The Tabb Monument, dedicated in 1936, is a 1 acre monument in Amelia County, Virginia dedicated to Virginia-born Catholic poet John Banister Tabb.

==History==
In 1935, admirers of John Banister Tabb began raising funds for a monument in "The Forest," near Tabb's birthplace in Amelia County. The Forest Memorial Association was led by faculty at the University of Notre Dame including Francis W. Kervick (secretary and treasurer); T. Bowyer Campbell, acting dean of the college of arts and letters; Rev. Eugene Burke, CSC; and John Cooney. In 1936, membership of the Association reportedly included clergy and laymen in twelve states.

Kervick, a member of the architecture faculty at Notre Dame, designed the monument. Land for the monument was deeded to the state of Virginia by Ephraim and Ida M. Anderson. The monument was officially dedicated on November 7, 1936. George C. Peery, then-governor of Virginia, spoke at the dedication ceremony.

==Attractions==
The monument was updated with two interpretational signs in April 2007.

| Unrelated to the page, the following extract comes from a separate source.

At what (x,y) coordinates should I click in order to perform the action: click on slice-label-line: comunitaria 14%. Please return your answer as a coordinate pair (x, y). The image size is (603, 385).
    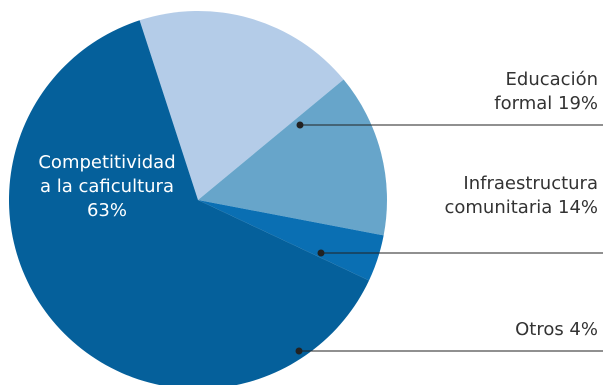
    Looking at the image, I should click on (521, 208).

The monument is located north of Amelia Court House off Grub Hill Church Road (Virginia State Route 609). It is surrounded by a manicured grass lawn with scattered large trees, with more dense woodland adjacent to the monument site. Typical woodland and edge bird species make up the local wildlife, while in the field across the nearby road dedicated birders may observe species like the eastern meadowlark, indigo bunting, and blue grosbeak. The monument has a small gravel parking lot, but there are no trails, restrooms, or other amenities.